Exercise input →
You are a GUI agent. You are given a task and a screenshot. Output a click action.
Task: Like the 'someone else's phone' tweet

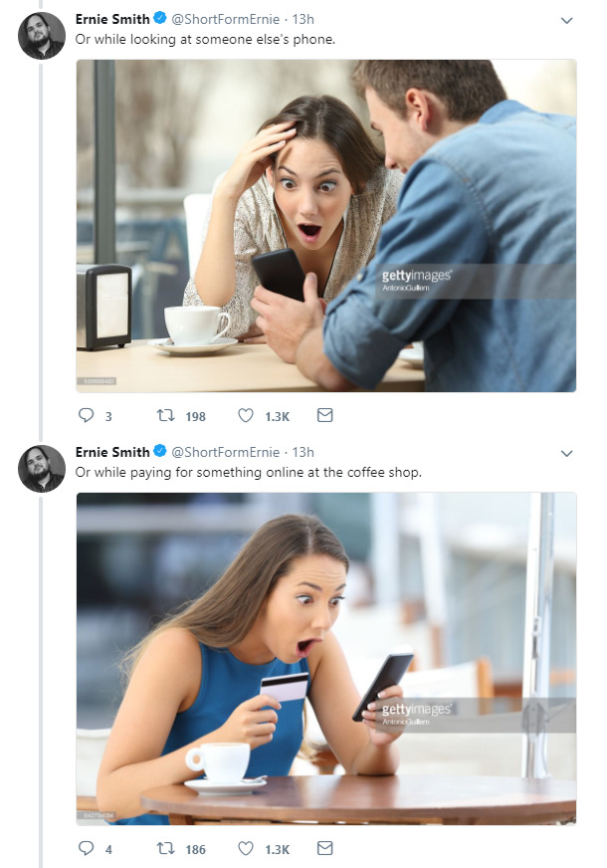point(246,416)
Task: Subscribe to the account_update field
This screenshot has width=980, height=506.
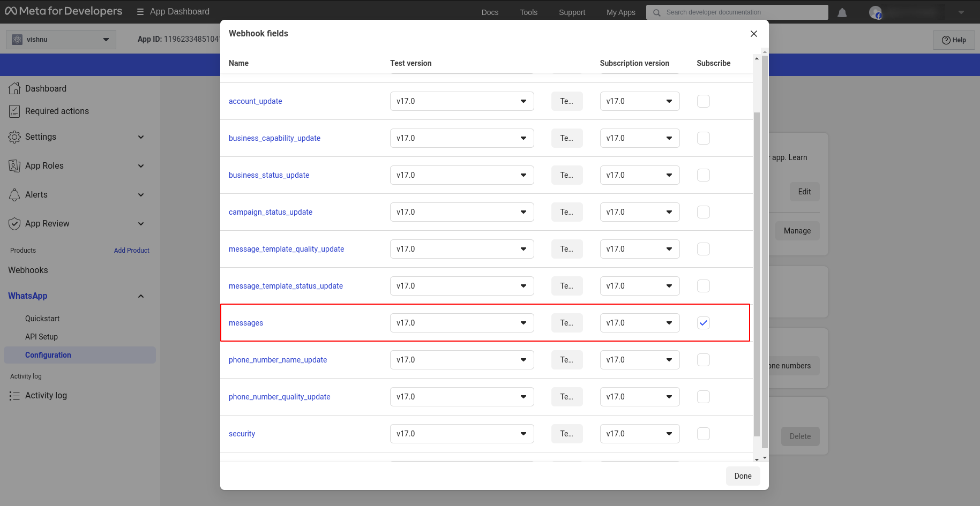Action: coord(704,101)
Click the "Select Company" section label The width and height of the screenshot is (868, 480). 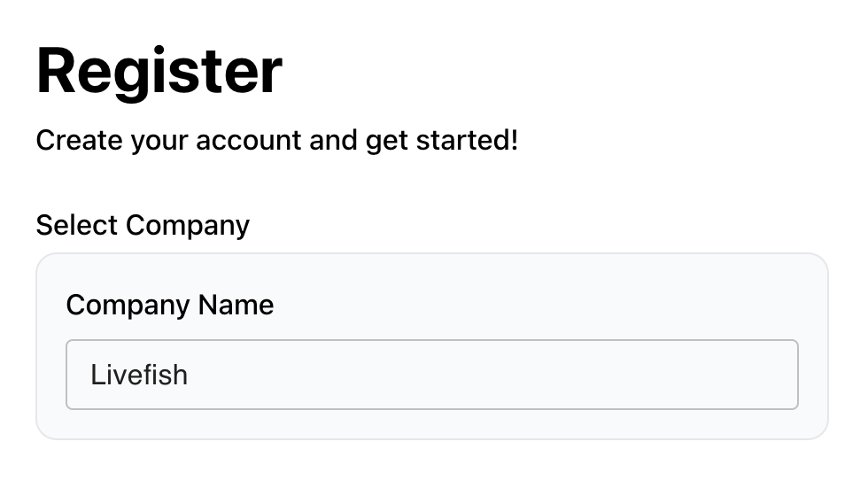click(143, 225)
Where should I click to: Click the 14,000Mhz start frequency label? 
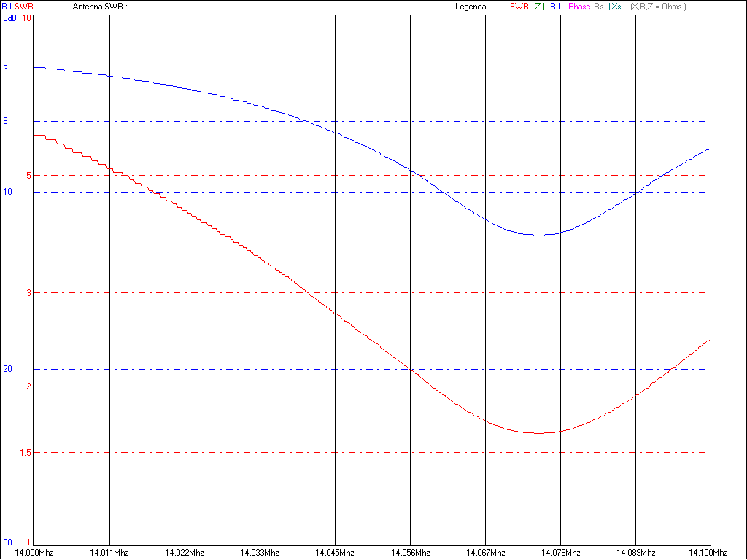tap(35, 553)
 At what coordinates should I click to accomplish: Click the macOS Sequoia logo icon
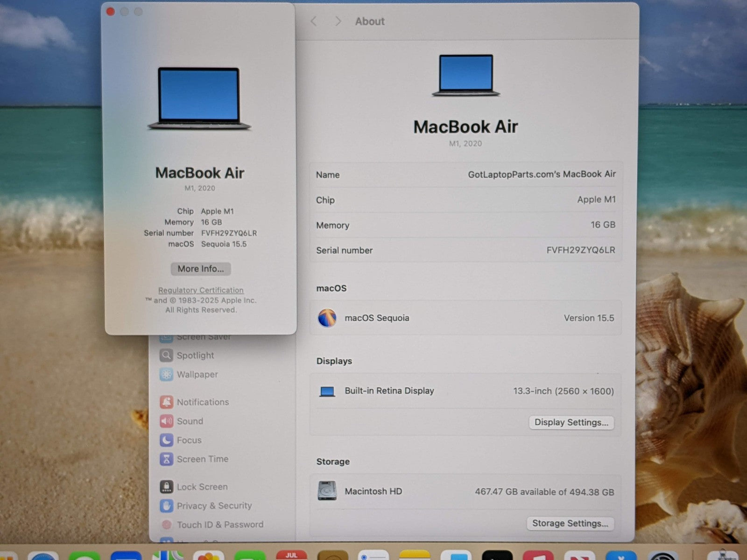pyautogui.click(x=327, y=318)
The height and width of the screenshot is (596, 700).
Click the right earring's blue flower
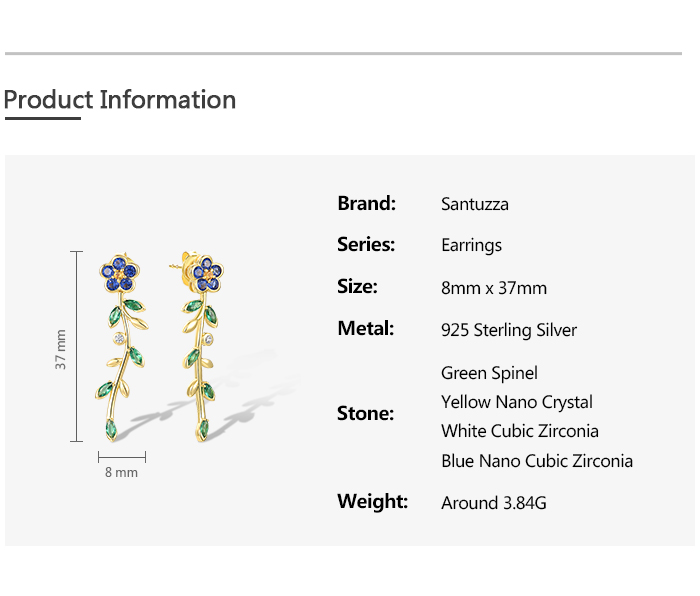click(208, 272)
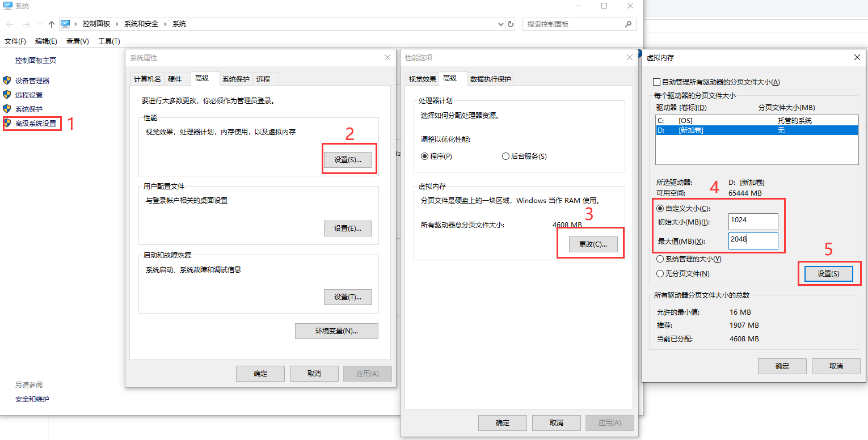Viewport: 868px width, 440px height.
Task: Select the 后台服务 radio button
Action: pyautogui.click(x=505, y=156)
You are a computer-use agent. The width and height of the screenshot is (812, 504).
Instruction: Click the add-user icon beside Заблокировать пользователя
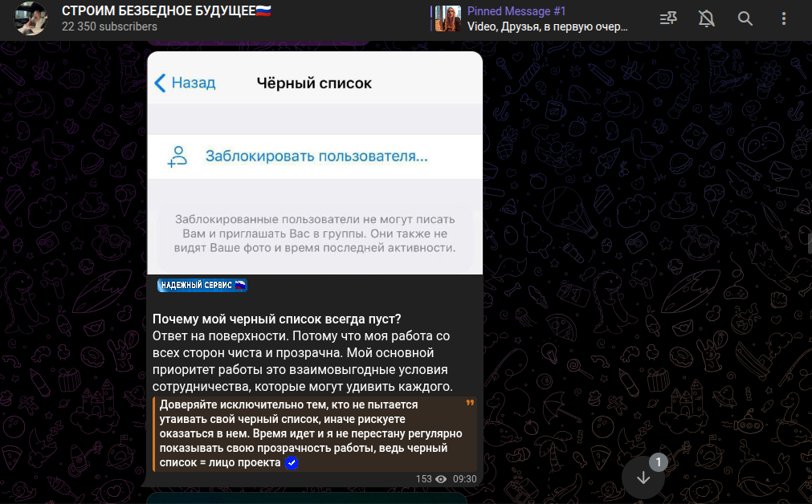coord(178,155)
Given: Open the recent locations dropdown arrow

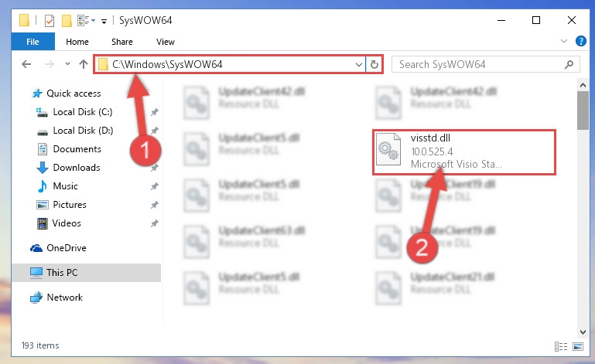Looking at the screenshot, I should [67, 63].
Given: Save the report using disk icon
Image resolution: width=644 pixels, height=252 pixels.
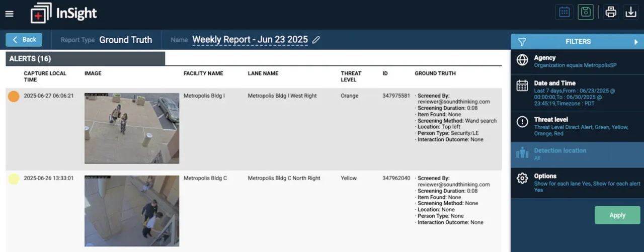Looking at the screenshot, I should pos(585,12).
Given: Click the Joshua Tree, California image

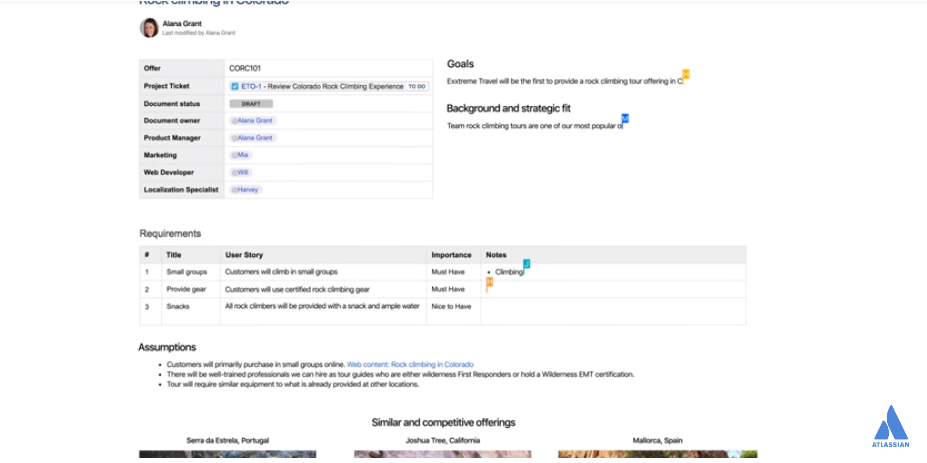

Directions for this task →
Look through the material above and work out how many of its lines contain "agent". State the number only.

Written answer →
2